The world of MMFR is strange -- really, really strange.  You have characters using modified versions of familiar terms (e.g. guzzoline) and twists on familiar objects (large shrines covered in steering wheels).  The world is so full of material that is... off... that it comes across as strange or weird.  How it does this provides another important lesson.  Again, some words from Derk.
Fury Road presents us, unapologetically, with the weird.
All the characters buy into it. We didn't need someone to say, "Hey, what the (censored) with the guitar guy in the pajamas?" We didn't need that because if the characters question the world, if they point out how weird it all is, then the audience is removed from the crazy.
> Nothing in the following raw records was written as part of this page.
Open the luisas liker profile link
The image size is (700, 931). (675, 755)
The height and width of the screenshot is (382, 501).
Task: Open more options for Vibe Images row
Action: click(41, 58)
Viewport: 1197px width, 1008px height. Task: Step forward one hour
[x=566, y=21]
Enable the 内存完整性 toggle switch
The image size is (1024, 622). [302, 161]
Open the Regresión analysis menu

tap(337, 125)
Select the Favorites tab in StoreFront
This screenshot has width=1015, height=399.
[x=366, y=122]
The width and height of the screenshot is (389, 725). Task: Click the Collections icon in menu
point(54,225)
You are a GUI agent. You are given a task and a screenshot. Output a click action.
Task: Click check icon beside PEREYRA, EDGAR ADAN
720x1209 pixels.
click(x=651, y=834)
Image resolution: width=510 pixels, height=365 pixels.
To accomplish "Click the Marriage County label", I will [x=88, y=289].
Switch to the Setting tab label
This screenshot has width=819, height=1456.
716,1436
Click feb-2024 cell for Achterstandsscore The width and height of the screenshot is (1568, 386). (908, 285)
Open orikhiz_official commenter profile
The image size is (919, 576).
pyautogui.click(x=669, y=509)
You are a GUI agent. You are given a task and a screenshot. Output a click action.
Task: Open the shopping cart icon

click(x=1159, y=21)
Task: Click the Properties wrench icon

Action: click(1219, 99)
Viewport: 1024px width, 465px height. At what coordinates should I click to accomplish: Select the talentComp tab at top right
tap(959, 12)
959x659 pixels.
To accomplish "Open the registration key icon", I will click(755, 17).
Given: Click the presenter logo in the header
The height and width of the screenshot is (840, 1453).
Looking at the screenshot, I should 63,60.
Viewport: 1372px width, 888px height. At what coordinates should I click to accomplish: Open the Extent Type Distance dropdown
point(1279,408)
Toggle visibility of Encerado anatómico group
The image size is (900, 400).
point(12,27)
It is easy to undermine one's own effort at creating a strange or weird setting.  For Numenera and The Strange, this is very important.  You don't want to step on the strangeness of your setting.  The Numenera core book warns, along these lines, not to try to explain everything.  Having a clever explanation undermines the weird.  Derk notes that having characters in the world react to the setting itself undermines the weird.  If the setting is inherently weird, the characters in that world should not react to the setting as if it is weird.  People from the gang in MMFR should not react to the guitar player -- he has been there all along.  Max can react because he is from somewhere else -- but the movie does not even emphasize his reaction.  Instead, the impact is left to the viewer.

For your RPGs, you can lay out weird elements but should refrain from having the NPCs react to these elements.  Leave that to your PCs.  Just describe the weird element and let your PCs react.  Otherwise, you end up with the weird narrative equivalent of Jimmy Fallon laughing at his own jokes.